The U.N. High Commissioner for Refugees, Antonio Guterres, warns protection for refugees and asylum seekers is under threat from rising intolerance and fear of terrorism. Mr. Guterres told delegates attending the opening of the UNHCR's annual refugee conference that refugees are not terrorists, they are victims.
U.N. High Commissioner for Refugees Antonio Guterres says he knows he is swimming against a tide of popular belief that refugees and asylum seekers are the victimizers and not the victims. He says he is dismayed at the rising intolerance against people who are fleeing persecution, but are viewed with suspicion.
He decries the rise in, what he calls political demagoguery and populist media campaigns aimed at cynically manipulating public opinion. He says these tactics play on peoples' fears and prejudices.
"The rise of populism has led to a systematic and willful confusion in the public opinion, mixing security problems, terrorism, migrant flows and refugees and asylum means challenging the notion that refugees and asylum-seekers are agents of insecurity or even terrorism rather than its victims," he said.
Unfortunately, he says, there are many situations where the concept of asylum is misunderstood, where it is equated with terrorism.

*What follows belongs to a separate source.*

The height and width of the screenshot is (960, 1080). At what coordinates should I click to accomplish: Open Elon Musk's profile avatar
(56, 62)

Mr. Guterres appealed to the representatives of 68 countries attending the meeting to confront this populist approach. He says the must protect refugees and asylum seekers who are among the most defenseless people in the world.
He notes that an increasing number of countries are hardening attitudes against asylum seekers and closing their doors to them at a time when the number of refugees is at its lowest level in almost a quarter century. There are an estimated nine million refugees worldwide.

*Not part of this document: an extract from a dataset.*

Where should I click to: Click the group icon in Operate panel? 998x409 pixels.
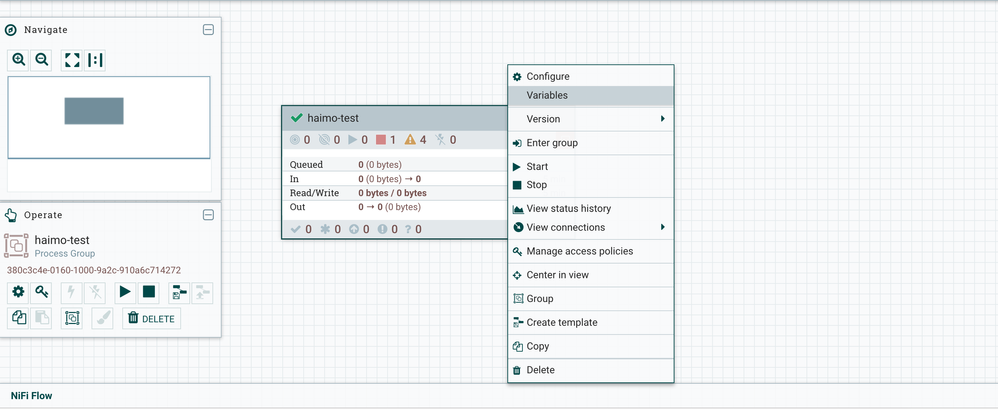click(72, 318)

But the High Commissioner notes there are up to 25 million internally displaced people. They are victims of conflict who have been forced from their homes, but who remain in their own country. Because they have not crossed an international border, they are not considered to be refugees and are not entitled to protection under international law.
Mr. Guterres says it is the primary responsibility of the state to take care of internally displaced people. He adds the inability of the international community to address this problem is its biggest humanitarian failure.
"The plague of internal displacement demonstrates all too clearly that racism, xenophobia, ethic conflict, violent nationalism and religious fundamentalism are still alive and strong in our world today. We can defeat them only in the name of tolerance, not a value of any specific civilization but of civilization itself," he said.
Unlike refugees, internally displaced people do not have a single U.N. agency that cares for their needs. They survive through ad hoc assistance from a variety of U.N., intergovernmental, and non-governmental aid agencies.
The UNHCR is responsible for the protection of internally displaced people, for camp management and shelter. Several of its biggest operations are in Sudan's conflict-ridden Darfur province, in the Democratic Republic of Congo, and in Colombia.